Richard C. Breeden, Equivest's Chairman, President and CEO, stated:
"Equivest's performance for 1998 marks the second consecutive year with
pretax profit growth of more than 100% compared with the prior year."
"The performance in 1998 reflects in part the company's acquisition of
Eastern Resorts Corporation in August of 1998, which owns or operates seven
timeshare resorts in New England. Eastern Resorts was responsible for much of
the revenue increase in 1998, as well as a portion of the growth in pretax
profitability and overall portfolio growth. Another important factor in the
increased pretax profitability in 1998 was an overall reduction in interest cost
notwithstanding a significant increase in the total amount of loans outstanding.
This was due in large part to a reduction in interest costs at Resort Funding
due to a conversion in the fourth quarter of 1997 of $25 million in debt owed by
Resort Funding into equity."
The Company recently announced that it is acquiring six timeshare resorts
and hotel properties, together with an additional resort site, management
contracts and a portfolio of consumer notes receivable from the Kosmas Group
International, Inc. of New Smyrna Beach, Florida.

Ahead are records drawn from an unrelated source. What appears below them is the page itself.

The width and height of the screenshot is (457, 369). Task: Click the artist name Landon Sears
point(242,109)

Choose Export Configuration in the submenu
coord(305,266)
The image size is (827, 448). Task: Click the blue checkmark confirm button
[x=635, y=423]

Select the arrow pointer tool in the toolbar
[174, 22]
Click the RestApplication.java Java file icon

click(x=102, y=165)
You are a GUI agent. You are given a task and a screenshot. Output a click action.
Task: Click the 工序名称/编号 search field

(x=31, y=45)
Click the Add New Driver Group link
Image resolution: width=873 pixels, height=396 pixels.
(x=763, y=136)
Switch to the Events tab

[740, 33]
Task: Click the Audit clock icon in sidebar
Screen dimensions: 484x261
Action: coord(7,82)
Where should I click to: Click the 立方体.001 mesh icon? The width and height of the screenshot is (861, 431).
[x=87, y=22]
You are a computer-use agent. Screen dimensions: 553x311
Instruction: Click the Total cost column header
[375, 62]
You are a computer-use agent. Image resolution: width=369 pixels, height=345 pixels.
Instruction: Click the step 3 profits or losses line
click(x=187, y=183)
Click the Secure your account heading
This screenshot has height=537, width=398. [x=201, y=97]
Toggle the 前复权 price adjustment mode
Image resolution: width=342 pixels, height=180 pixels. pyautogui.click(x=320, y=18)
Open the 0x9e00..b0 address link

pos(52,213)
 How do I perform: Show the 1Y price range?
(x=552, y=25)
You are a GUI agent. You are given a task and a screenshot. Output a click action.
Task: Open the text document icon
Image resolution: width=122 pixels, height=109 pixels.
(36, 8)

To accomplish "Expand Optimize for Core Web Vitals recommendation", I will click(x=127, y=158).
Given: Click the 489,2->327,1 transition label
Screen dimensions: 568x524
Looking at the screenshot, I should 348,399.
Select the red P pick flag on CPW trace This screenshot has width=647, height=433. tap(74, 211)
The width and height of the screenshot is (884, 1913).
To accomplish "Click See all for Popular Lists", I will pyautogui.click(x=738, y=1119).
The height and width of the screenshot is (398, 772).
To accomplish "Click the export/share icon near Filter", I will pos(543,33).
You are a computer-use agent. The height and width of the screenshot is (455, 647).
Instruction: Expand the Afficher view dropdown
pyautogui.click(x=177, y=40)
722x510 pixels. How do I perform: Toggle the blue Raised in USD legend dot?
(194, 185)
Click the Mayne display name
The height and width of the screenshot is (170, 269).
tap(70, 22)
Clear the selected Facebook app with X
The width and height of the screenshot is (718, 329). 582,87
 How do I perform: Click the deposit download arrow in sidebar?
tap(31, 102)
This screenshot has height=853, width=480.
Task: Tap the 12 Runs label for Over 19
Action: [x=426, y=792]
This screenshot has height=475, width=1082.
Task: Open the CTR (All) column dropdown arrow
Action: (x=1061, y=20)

The properties involved in the
proposed transaction had total sales of vacation intervals in 1998 of more than
$20 million, compared with sales of vacation intervals for the full year 1998 by
Eastern Resorts of approximately $13 million. These properties are located in
Maryland, Florida, New Orleans, Washington, D.C., and the Caribbean.
Certain statements in this press release are forward-looking. These may be
identified by the use of forward-looking words or phrases such as "believe,"
"expect," "anticipate," "should," "planned," "estimated," and "potential." These
forward-looking statements are based on the Company's current expectations. The
Private Securities Litigation Reform Act of 1995 provides a "safe harbor" for
such forward-looking statements. In order to comply with the terms of the safe
harbor, the Company notes that a variety of factors could cause actual results
and experience to differ materially from the anticipated results or other
expectations expressed in such forward-looking statements. The risks and
uncertainties that may affect the operations, performance, development, and
results of the Company's businesses include a downturn in the real estate cycle,
lack of available qualified prospects to tour the Company's resorts, competition
from other developers, lack of appropriate sites for future developments,
failure to complete construction in a timely and cost-efficient manner, or other
factors which result in lower sales of vacation ownership interests, possible
financial difficulties of one or more of the developers with whom the Company
does business, including the risk of carrying non-performing assets or losses if
defaulted loans prove to have insufficient collateral backing, fluctuations in
interest rates, prepayments by consumers of indebtedness, inability of
developers to honor replacement obligations for defaulted consumer notes, and
competition from organizations with greater financial resources.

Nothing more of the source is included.